There was a large 1.1% drop in retail sales in November, much worse than the consensus expectation for a decline of 0.3%. The details of the report were also bad; sales excluding autos fell 0.9%, and excluding autos and gasoline fell 0.8%. Control sales-which exclude food service, autos, gasoline, and building materials, and which go into nominal consumer spending in GDP-fell 0.5% in November. Total sales in October were revised lower, to no change, from the initially reported 0.3% increase.
Some of the November decline was no doubt related to record-high coronavirus caseloads and additional government restrictions on economic activity. For example, restaurant sales fell 4.0% over the month as consumer stayed home and some restaurants were closed or operated at reduced capacity.

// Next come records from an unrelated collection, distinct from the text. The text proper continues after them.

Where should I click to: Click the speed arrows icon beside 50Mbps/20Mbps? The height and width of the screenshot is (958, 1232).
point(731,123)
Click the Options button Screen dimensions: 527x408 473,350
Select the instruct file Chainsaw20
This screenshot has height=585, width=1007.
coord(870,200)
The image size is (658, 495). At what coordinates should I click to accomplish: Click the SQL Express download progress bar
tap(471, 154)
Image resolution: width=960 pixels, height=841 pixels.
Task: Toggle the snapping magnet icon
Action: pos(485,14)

But some of the weakness also appears to be tied to general concern about the economy. For example, non-store sales (primarily online) increased just 0.2% in November, although Amazon Prime Day in October may have pulled some holiday sales earlier into the year. Sales were weak across most segments in November, with big declines for furniture and home furnishings (down 1.1%), electronics and appliances (down 3.5%), clothing and accessories (down 6.8%), specialty stores (down 0.6%), and general merchandise stores (down 1.0%). Sales of building materials were a bright spot, up 1.1%.

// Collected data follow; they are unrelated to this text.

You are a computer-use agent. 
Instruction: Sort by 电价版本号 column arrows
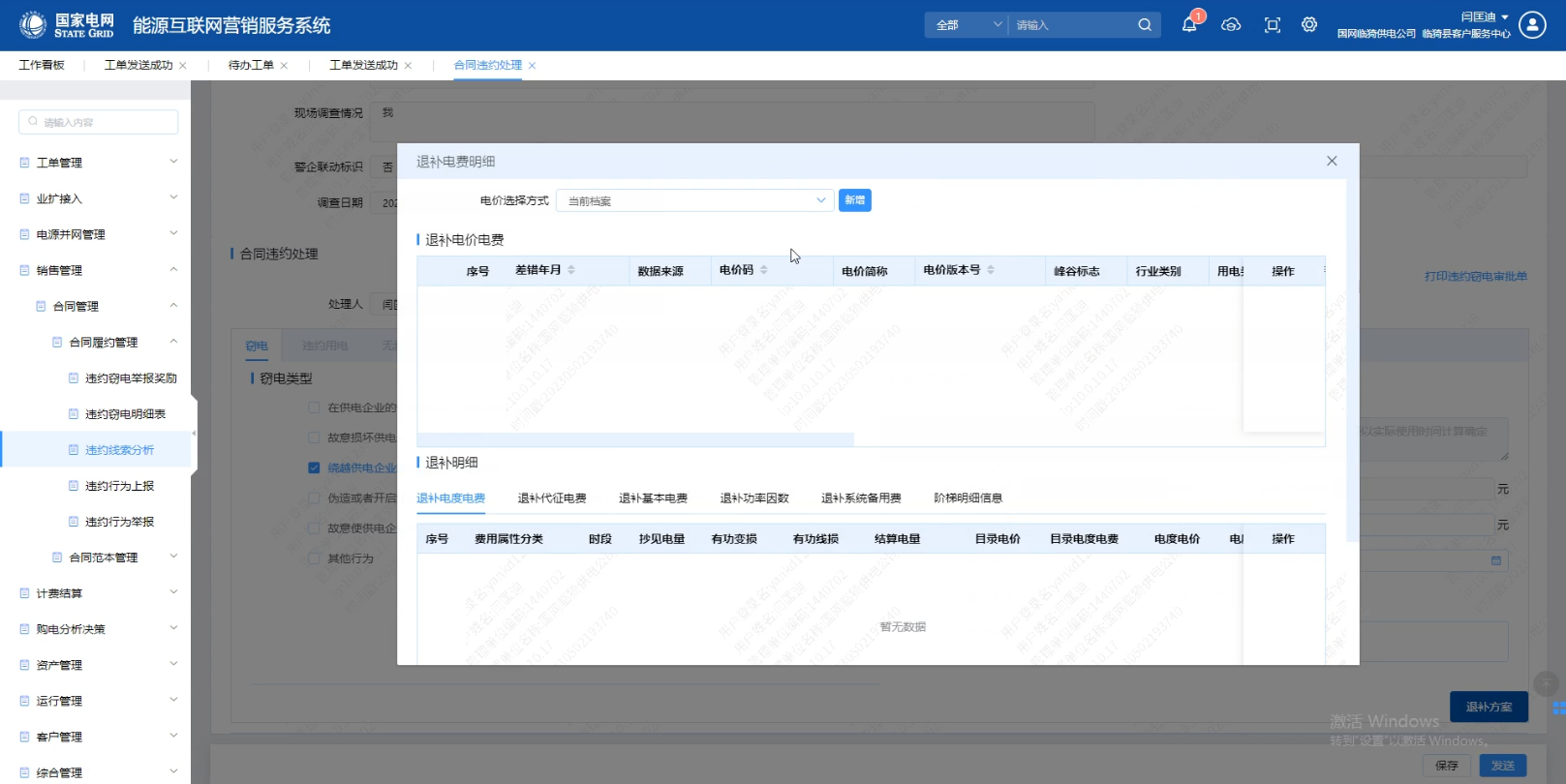click(x=991, y=270)
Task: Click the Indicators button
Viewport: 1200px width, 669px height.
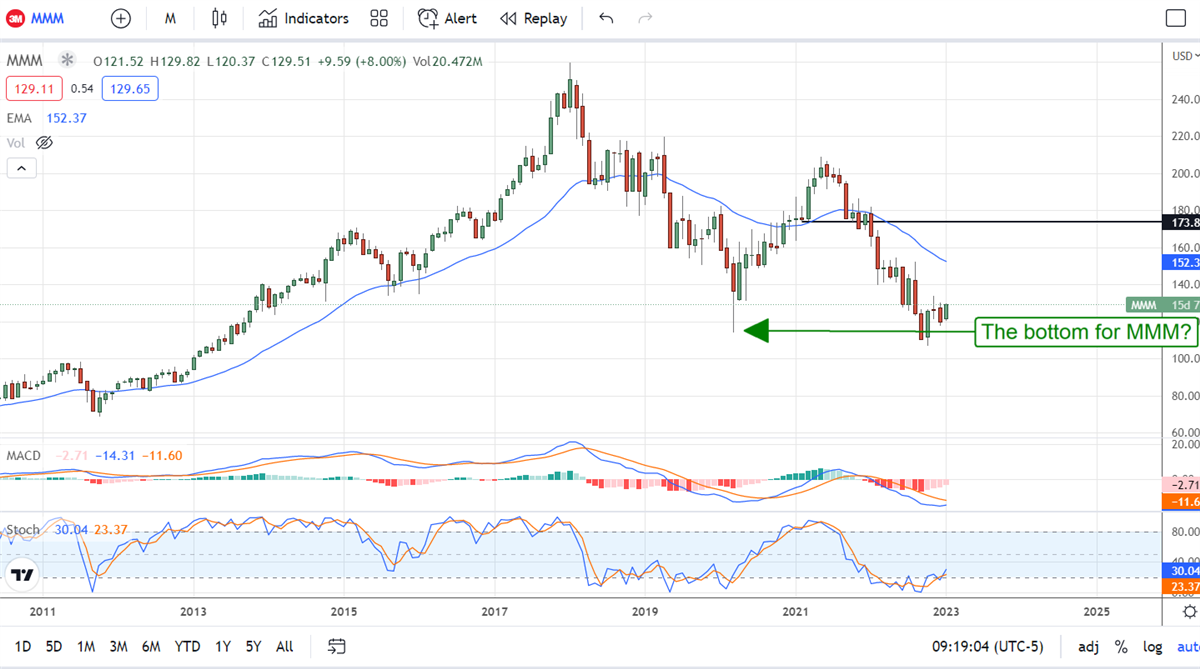Action: 303,18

Although sales were flat in October and down in November, they still remained up sharply on a year-ago basis. Overall retail sales were up 4.1% year-over-year in November, including a gain of 3.6% excluding autos and 5.9% excluding autos and gasoline. Sales plunged in March and April with the pandemic, but surged over the summer thanks to stimulus assistance for households, very strong job gains, and low interest rates. Some of the weakness in late 2020 is due to strong sales earlier in the year, reducing the need for purchases at the end of the year.

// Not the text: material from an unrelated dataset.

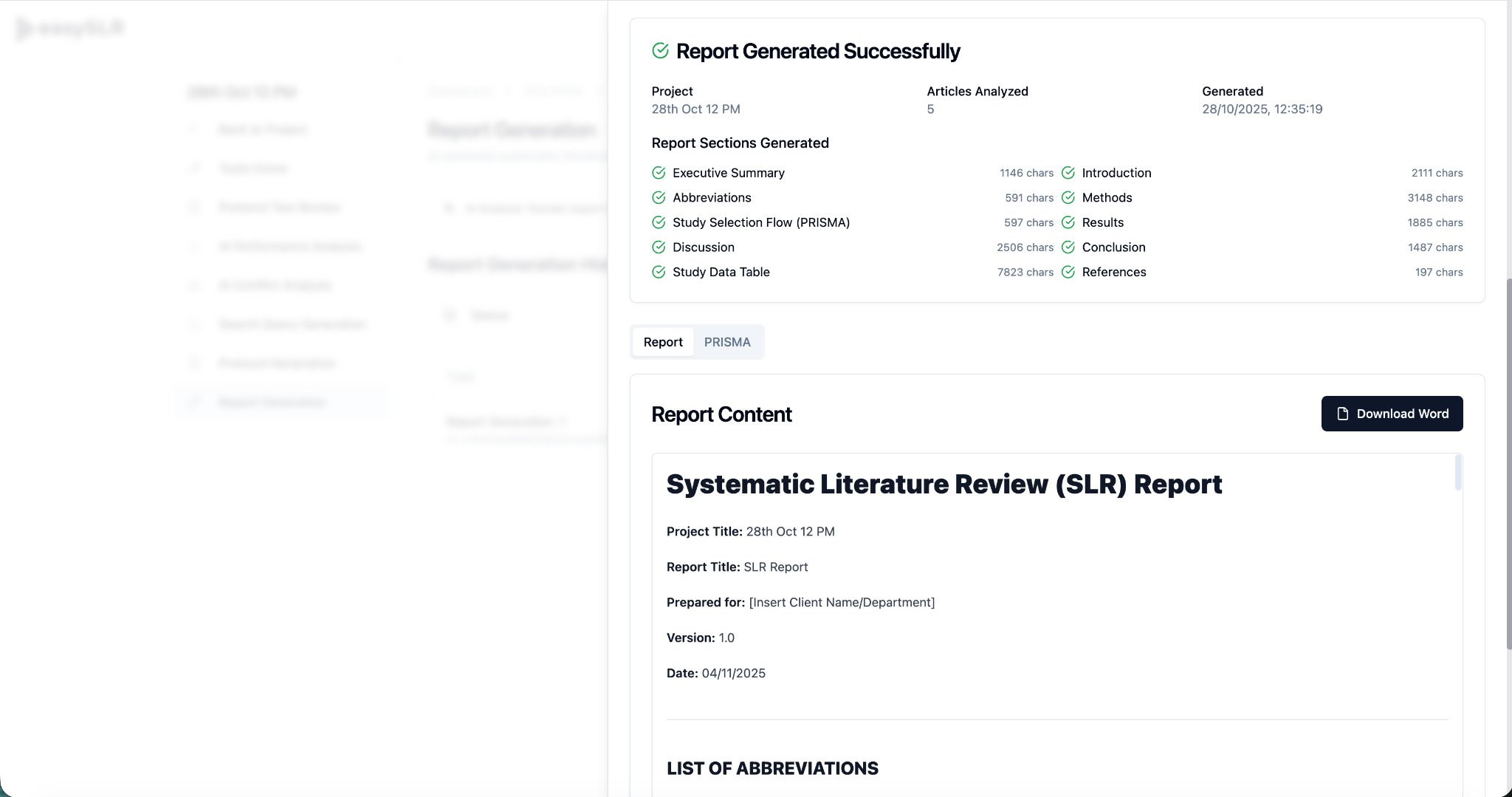
Task: Select the Report tab
Action: click(662, 342)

Weak retail sales in the fall, along with a recent increase in unemployment insurance claims, are warning signs for the economy at the end of 2020. As the pandemic continues to intensify consumers have become more cautious and states are re=imposing restrictions on economic activity, albeit in a more targeted way than earlier in the year. The economy is hitting a very rough patch, and the expected loss of unemployment insurance benefits for 12 million recipients at the end of the year would be another blow to consumer spending. Although widespread vaccine distribution will support stronger economic growth by mid-2020, conditions will remain soft until then, especially if Congress is unable to pass another stimulus bill.